Retinoic acid attenuates beta-amyloid deposition and rescues memory deficits in an Alzheimer's disease transgenic mouse model.

Recent studies have revealed that disruption of vitamin A signaling observed in Alzheimer's disease (AD) leads to beta-amyloid (Abeta) accumulation and memory deficits in rodents. The aim of the present study was to evaluate the therapeutic effect of all-trans retinoic acid (ATRA), an active metabolite of vitamin A, on the neuropathology and deficits of spatial learning and memory in amyloid precursor protein (APP) and presenilin 1 (PS1) double-transgenic mice, a well established AD mouse model. Here we report a robust decrease in brain Abeta deposition and tau phosphorylation in the blinded study of APP/PS1 transgenic mice treated intraperitoneally for 8 weeks with ATRA (20 mg/kg, three times weekly, initiated when the mice were 5 months old).
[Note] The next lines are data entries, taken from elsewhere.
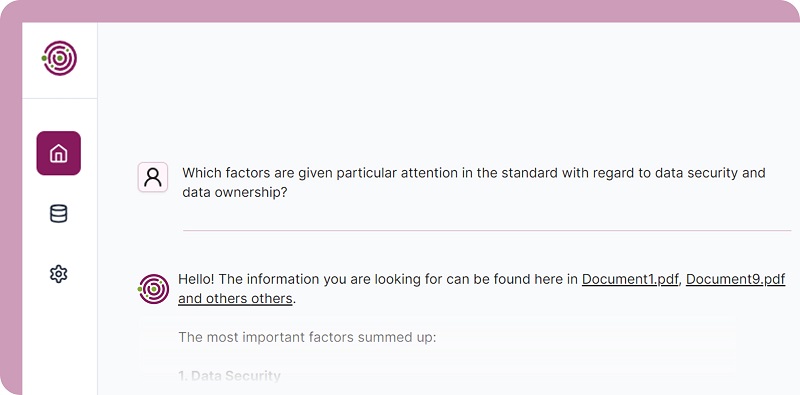This screenshot has height=395, width=800.
Task: Follow the "and others others" link
Action: (x=235, y=299)
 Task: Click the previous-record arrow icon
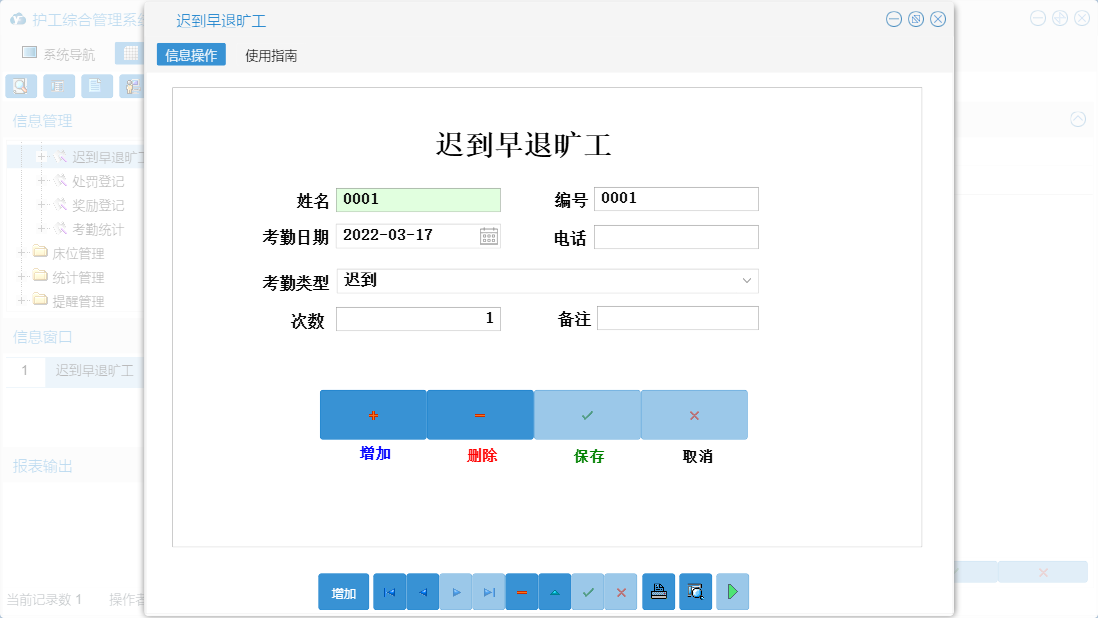[x=422, y=591]
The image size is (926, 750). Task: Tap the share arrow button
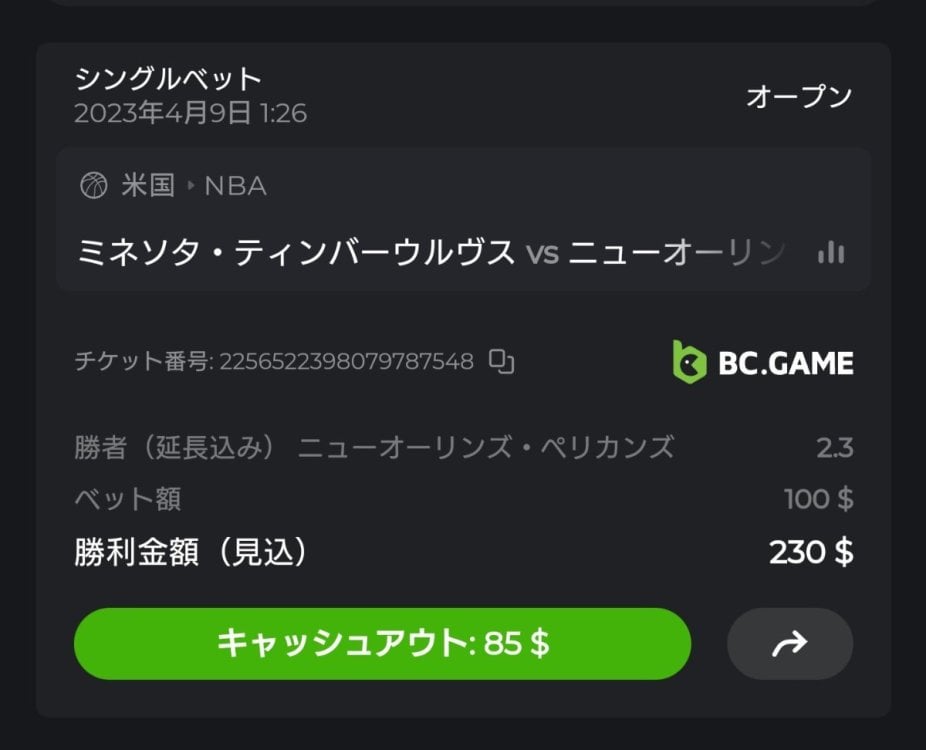pyautogui.click(x=790, y=644)
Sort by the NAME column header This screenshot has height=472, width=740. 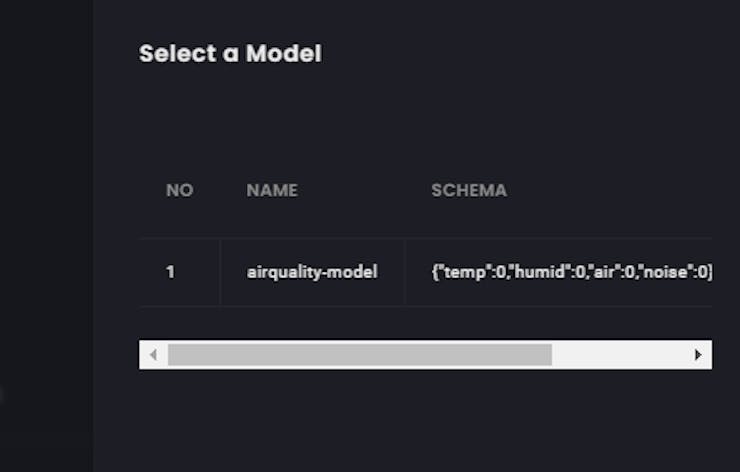pos(272,190)
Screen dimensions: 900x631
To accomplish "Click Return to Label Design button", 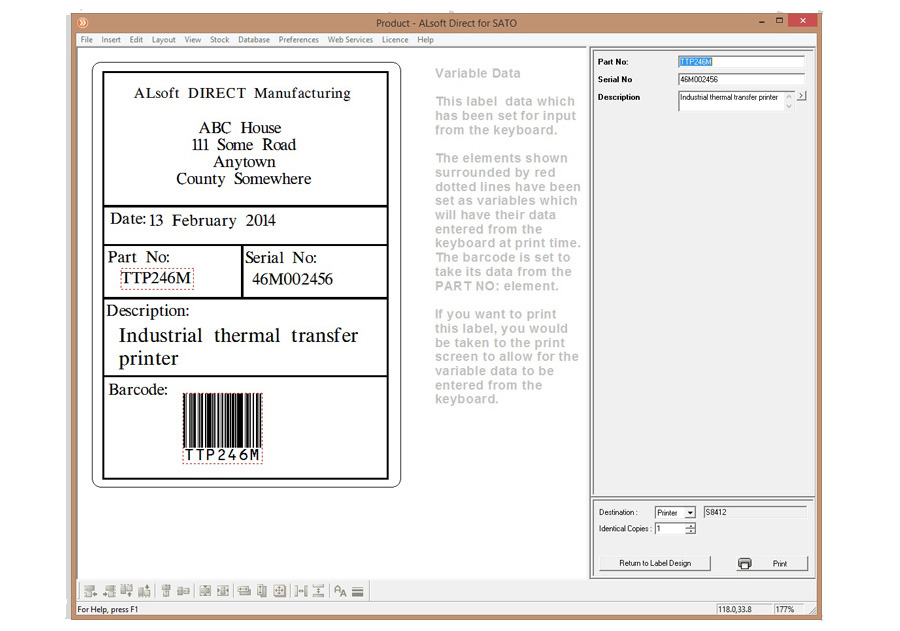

This was accompanied by a significant decrease in the APP phosphorylation and processing. The activity of cyclin-dependent kinase 5, a major kinase involved in both APP and tau phosphorylation, was markedly downregulated by ATRA treatment. The ATRA-treated APP/PS1 mice showed decreased activation of microglia and astrocytes, attenuated neuronal degeneration, and improved spatial learning and memory compared with the vehicle-treated APP/PS1 mice. These results support ATRA as an effective therapeutic agent for the prevention and treatment of AD.